ラウンド16は次の土曜日に予定されている。ラウンド16からは、国のトップリーグへの出場権をかけて各チームの激しい戦いが繰り広げられる。準備期間となるこの1週間に未来の子供達をピンチにさせる事件が起きてしまう。
九里が浜FCセカンドチームは、殆どがボールを使った練習をする。アップもフィジカルトレーニングも必ずボールを使う。但し、大半がミニゲームだ。陸上競技のハードルほどの大きさのゴールを使ったミニゲームを何本も繰り返す。ミニゲームはスペースが無く、潰しが早いので隙を見せたら簡単にボールロストしてしまう。ボールの奪い合いは真剣勝負そのもので獲られたら取り返すことをチームとして徹底していた。
このミニゲームでも東城の力は飛び抜けていた。ボールを奪われない。やろうと思えば簡単に3、4人抜き去ることが出来る。ただこのゲームで東城はドリブルをめったにしない。殆どがワンタッチのシンプルなプレーだ。左利きだが右も左足と遜色ないほど上手い。練習で左右両足を使うが、通常のゲームは左足しか使わない。フルピッチのゲームはスペースがあって、時間もあるから左足にボールを置ける。だから右足を使う必要が無いようだ。

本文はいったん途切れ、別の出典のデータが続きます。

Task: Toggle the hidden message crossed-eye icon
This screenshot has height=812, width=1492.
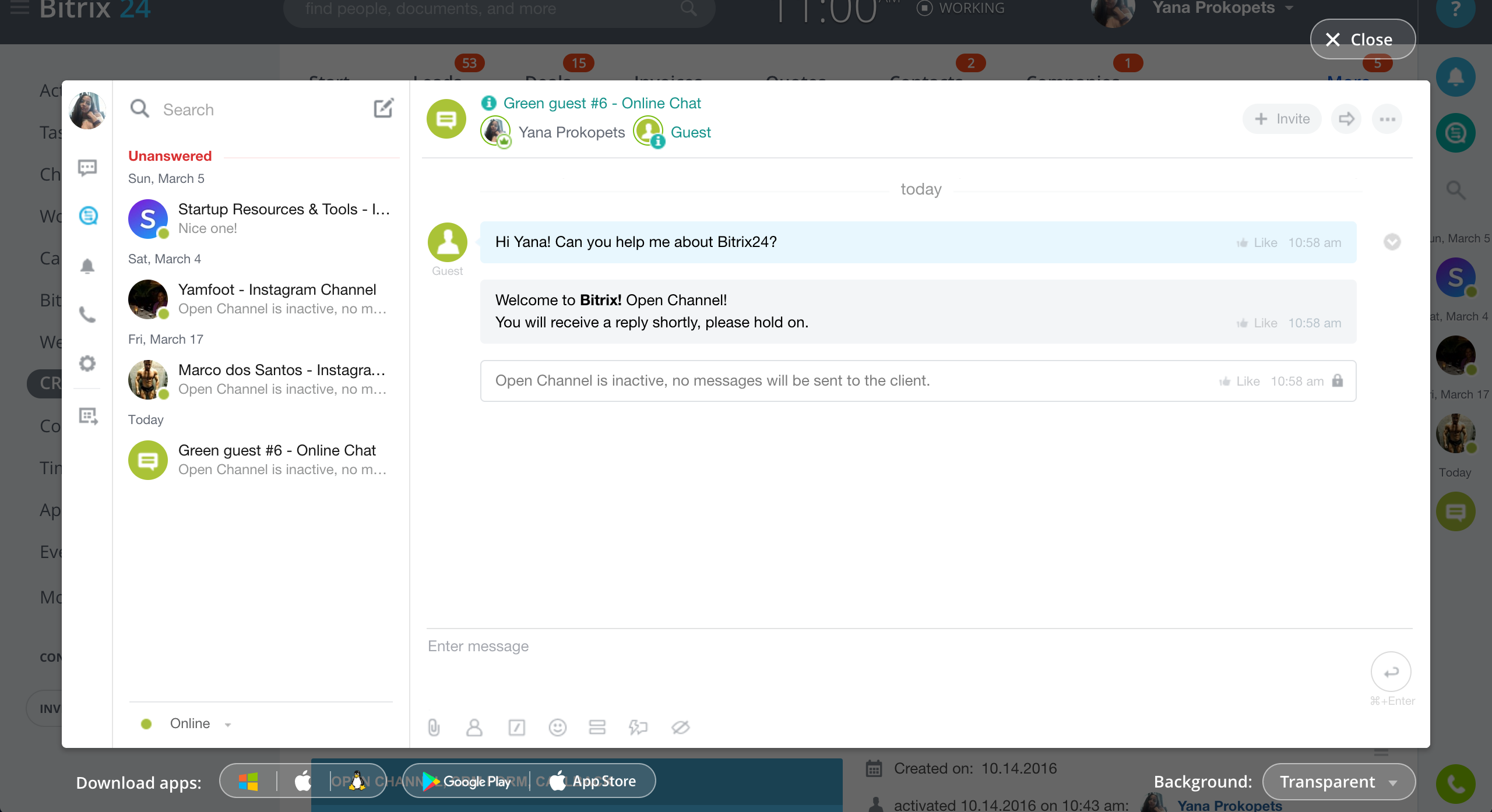Action: pos(680,727)
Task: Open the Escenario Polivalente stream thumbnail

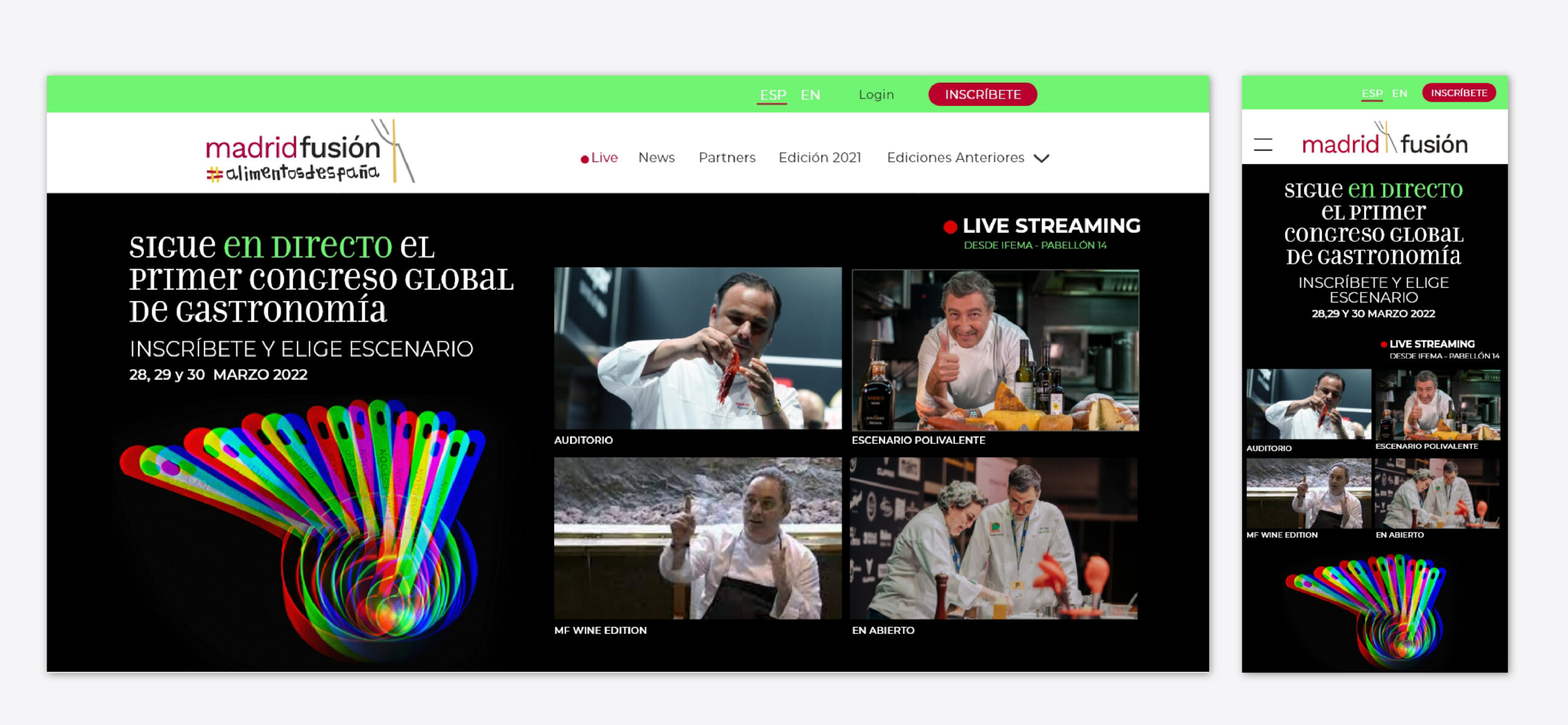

東城にとって、十分なスペースとは1メートル四方のこと。1メートル開けば東城は必ず自由になる。だから相手ディフェンスはそれ以上離れたら殆ど止めることが不可能。この時代のフットボールはマンツーマンディフェンスが基本だったので常に1人のマーカーが傍にいたが、東城を止めるには1m以上はなれたら意味がなかった。東城を知り尽くした未来の子供達でさえ東城を止めるには2人のディフェンスが密着マークして東城を道づれにしてゲームから消えることしかないと思っていた。だから東城が入ったチームは常に数的優位になる。40年先の未来からやってきた子供達の中でもズバ抜けていた東城を止めることが出来ないのは当然のこと。11人抜きがあっても不思議ではない。
毎週水曜日は練習ゲームの日と決まっている。トップチームとセカンドチームが、ガチの勝負をする。トップチームはプライドをかけて凄まじい闘志でゲームに臨んでくる。トップチームは、リアクション型のカウンターを主体としたチームだった。しかし、スリートップ左サイドには天才ドリブラーがいた。矢野亜希也だ。ゲームを支配するのはセカンドチームだったが、この天才ドリブラーにボールが渡るとセカンドチームも失点してしまうことがある。矢野が見せる左利きの切り返しやターンは、セカンドチーム、未来の子供達も苦労していた。とりわけ、ゲームでマッチアップする宇能は矢野が苦手だった。どんな相手でも冷静なプレーの海東も矢野のドリブルにはお手上げだった。
この天才ドリブラーは、ドリブルが好きだった。フットボール=ドリブル。3人抜いてキーパーと1対1になってもシュートを打たない。キーパーを抜こうとする。でも時間がかかり過ぎているので相手に囲まれてしまう。ここで万事休す。相手ボールとなる。しかもセカンドチームキーパーの一清は矢野のドリブルをよくわかっている。だからさすがの矢野も1対1のパターンでは抜けない。ただし、矢野が抜いたら直ぐにシュートすることがある。このシュートは決まる。ニアでもファーでもキーパーにはノーチャンスのコースにボールが飛んでいく。でも矢野はこのプレーが好きではない。目の前の相手を全員抜きたいと思っているからだ。ドリブル好きでフットボール=ドリブル、これが、矢野亜希也だ。未来の子供達はトップチームの選手を認めてなかったが、矢野のドリブルは憧れていた。東城でさえ矢野のドリブルを真似することがあった。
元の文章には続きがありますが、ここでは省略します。